The CBO has issued an analysis of the reform bill, and has put the price tag at $1.5 trillion. TRILLION. 1,500,000,000,000.00. That's a lot of zeroes. And when was the last time the CBO's budget estimate was more than the actual cost of the program? Not only that, but the CBO acknowledged that the $1.5 trillion mark did not include all likely costs.
We have not yet estimated the administrative costs to the federal government of implementing the specified policies, nor have we accounted for all of the proposal’s likely effects on spending for other federal programs.
Under current law, the federal budget is on an unsustainable path, because federal debt will continue to grow much faster than the economy over the long run. Although great uncertainty surrounds long-term fiscal projections, rising costs for health care and the aging of the population will cause federal spending to increase rapidly under any plausible scenario for current law. Unless revenues increase just as rapidly, the rise in spending will produce growing budget deficits. Large budget deficits would reduce national saving, leading to more borrowing from abroad and less domestic investment, which in turn would depress economic growth in the United States. Over time, accumulating debt would cause substantial harm to the economy. The following chart shows our projection of federal debt relative to GDP under the two scenarios we modeled.

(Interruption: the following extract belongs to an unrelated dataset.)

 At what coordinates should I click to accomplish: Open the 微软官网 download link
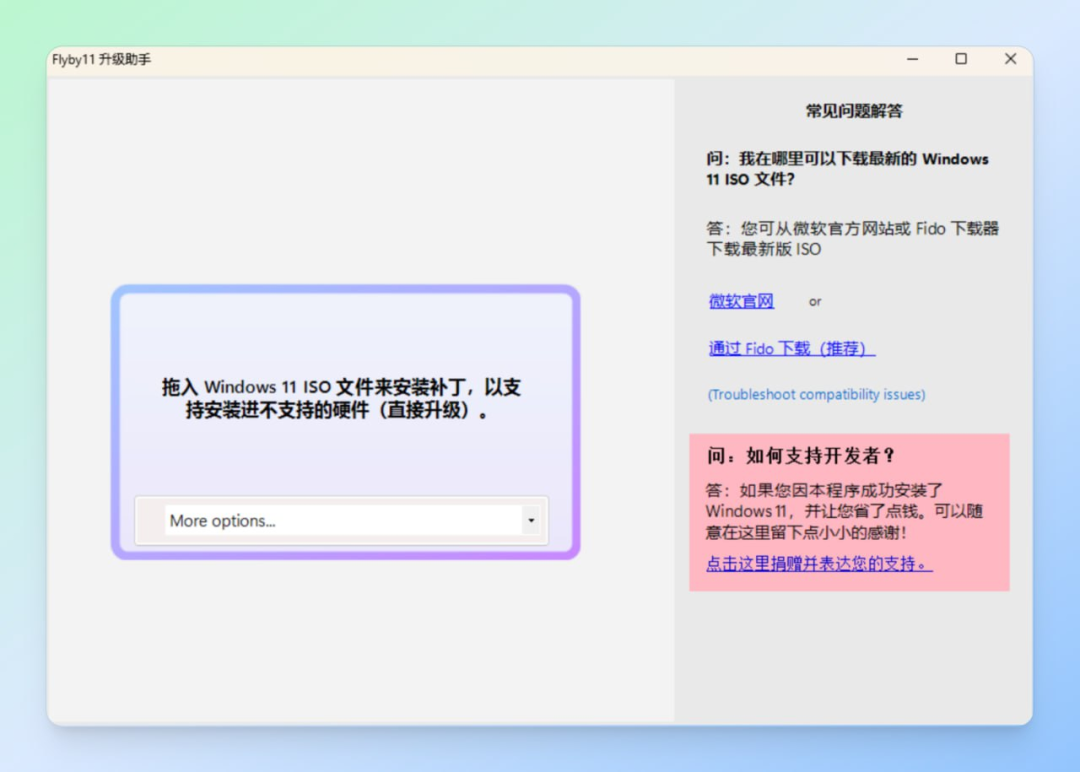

Keeping deficits and debt from reaching these levels would require increasing revenues significantly as a share of GDP, decreasing projected spending sharply, or some combination of the two.
Measured relative to GDP, almost all of the projected growth in federal spending other than interest payments on the debt stems from the three largest entitlement programs—Medicare, Medicaid, and Social Security. For decades, spending on Medicare and Medicaid has been growing faster than the economy. CBO projects that if current laws do not change, federal spending on Medicare and Medicaid combined will grow from roughly 5 percent of GDP today to almost 10 percent by 2035. By 2080, the government would be spending almost as much, as a share of the economy, on just its two major health care programs as it has spent on all of its programs and services in recent years.
- 31 new federal programs, agencies, and commissions to oversee the government-run health insurance regime (meaning 31 new czars).
- A "Health Choices Commissioner" would head the new "Health Choices Administration" (don't get that confused with the Department of Health and Human Services, Centers for Medicare and Medicaid Services, the Veterans Health Administration, and the Indian Health Service, all of which have done a bang-up job administering health care.
- A government-run "Public Health Investment Fund" and a "Health Insurance Exchange Trust Fund." Social Security and Medicare should show us how competent government is at managing these trust funds.
- A "Bureau of Health Information" (not to be confused with the already existing National Center for Health Statistics). Michelle Malkin had this to say about the BHI:
New bureaucracies always have old special interests to appease. The Bureau of Health Information will house its own “Office of Civil Rights” and “Office of Minority Health.” The information czar will be required to collect health statistics in the “primary language” of ethnic minorities – and thus, the need for a new “language demonstration program” to showcase their efforts. Obamacare will also ensure “cultural and linguistics competence training” and establish “a youth public health program to expose and recruit high school students into public health careers.” The government health care juggernaut must be fed and staffed, after all.
The provision would indeed outlaw individual private coverage. Under the Orwellian header of "Protecting The Choice To Keep Current Coverage," the "Limitation On New Enrollment" section of the bill clearly states:
"Except as provided in this paragraph, the individual health insurance issuer offering such coverage does not enroll any individual in such coverage if the first effective date of coverage is on or after the first day" of the year the legislation becomes law.
So we can all keep our coverage, just as promised — with, of course, exceptions: Those who currently have private individual coverage won't be able to change it. Nor will those who leave a company to work for themselves be free to buy individual plans from private carriers.